Despite these efforts to contain the weapons, terror groups may still acquire them. For example, the al-Nusrah Front just took an airbase near Aleppo with some Free Syrian Army support:

“The Al Nusrah Front and Free Syrian Army captured the airbase in al Ta’aneh near Aleppo yesterday [Thursday, October 11, 2012] after heavy fighting with the Syrian military. Scud tactical ballistic missiles as well as anti-aircraft missiles were housed at the airbase.

This development is probably the most significant event to date in Syria from a U.S. national security perspective. Keeping sophisticated weaponry, such as a SCUD missile, out of al-Qaeda’s hands is a priority issue. In the short-term, events in Syria will likely maintain a status quo.
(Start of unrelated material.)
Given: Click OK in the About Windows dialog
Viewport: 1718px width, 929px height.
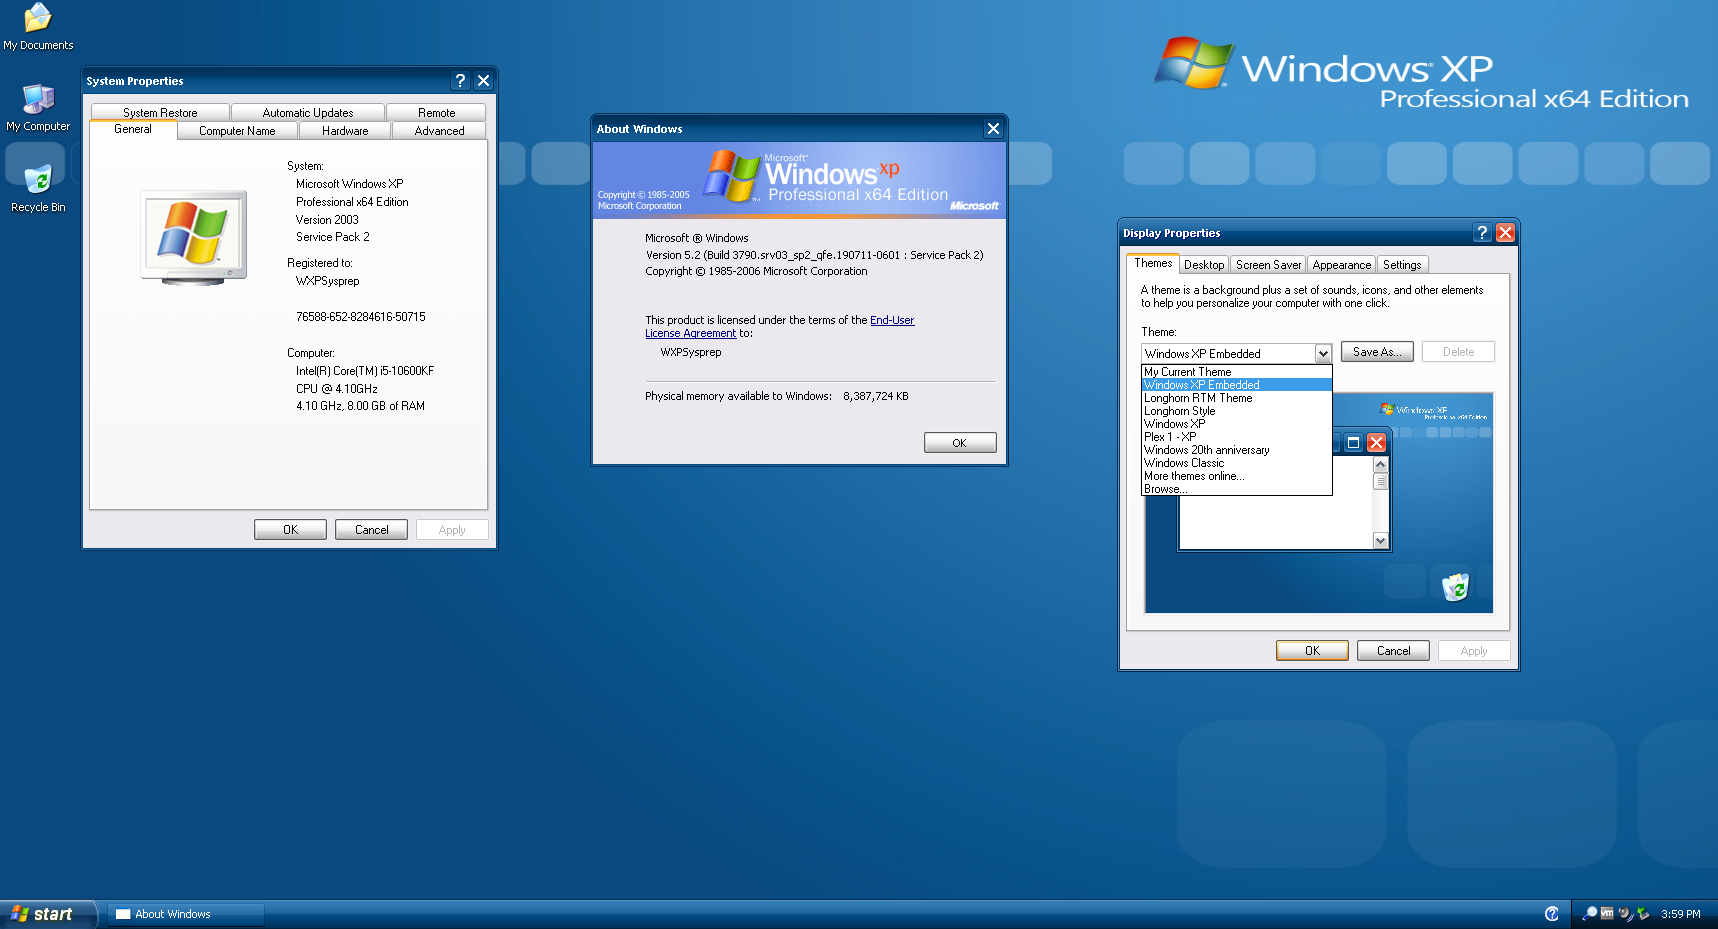Looking at the screenshot, I should coord(959,442).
However, if it appears that rebels are able to acquire greater numbers of heavy weapons, particularly chemical or biological, U.S. involvement in the form of securing or bombing those weapon sites could occur soon after.

It is probable that al-Qaeda and its affiliates will try to gain greater control over the rebellion, either by making more rebel groups dependent on it or diminishing the role of other groups, particularly the Free Syrian Army. In this scenario, they won’t be able to hold large swaths of territory as in Mali, but could maintain a significant presence throughout the country. It would be incredibly difficult to root them out if they reach a high level of establishment. If this occurs, long-term instability will plague Syria as they conduct a long-term insurgency:

“Their overarching objective is to achieve an Islamic state in Syria. Even if a more Islamist government comes to power, there is a significant difference between Islamist representation in parliament and an Islamic state. Any Islamist presence in government would likely come from Muslim Brotherhood-style Islamists who are at odds with strict jihadist doctrine. Therefore, even if the al Assad regime is removed and replaced, additional unrest and insurgency can be expected.”

U.S. policy makers should make specific steps to diminish these Jihadist groups in the near-term with the goal of their complete eradication in the long-term. Heavy pressure should be placed against these groups’ foreign backers and the implementation of a strong counter-terrorism campaign combined with weapon-securing operations in the event of direct U.S. intervention.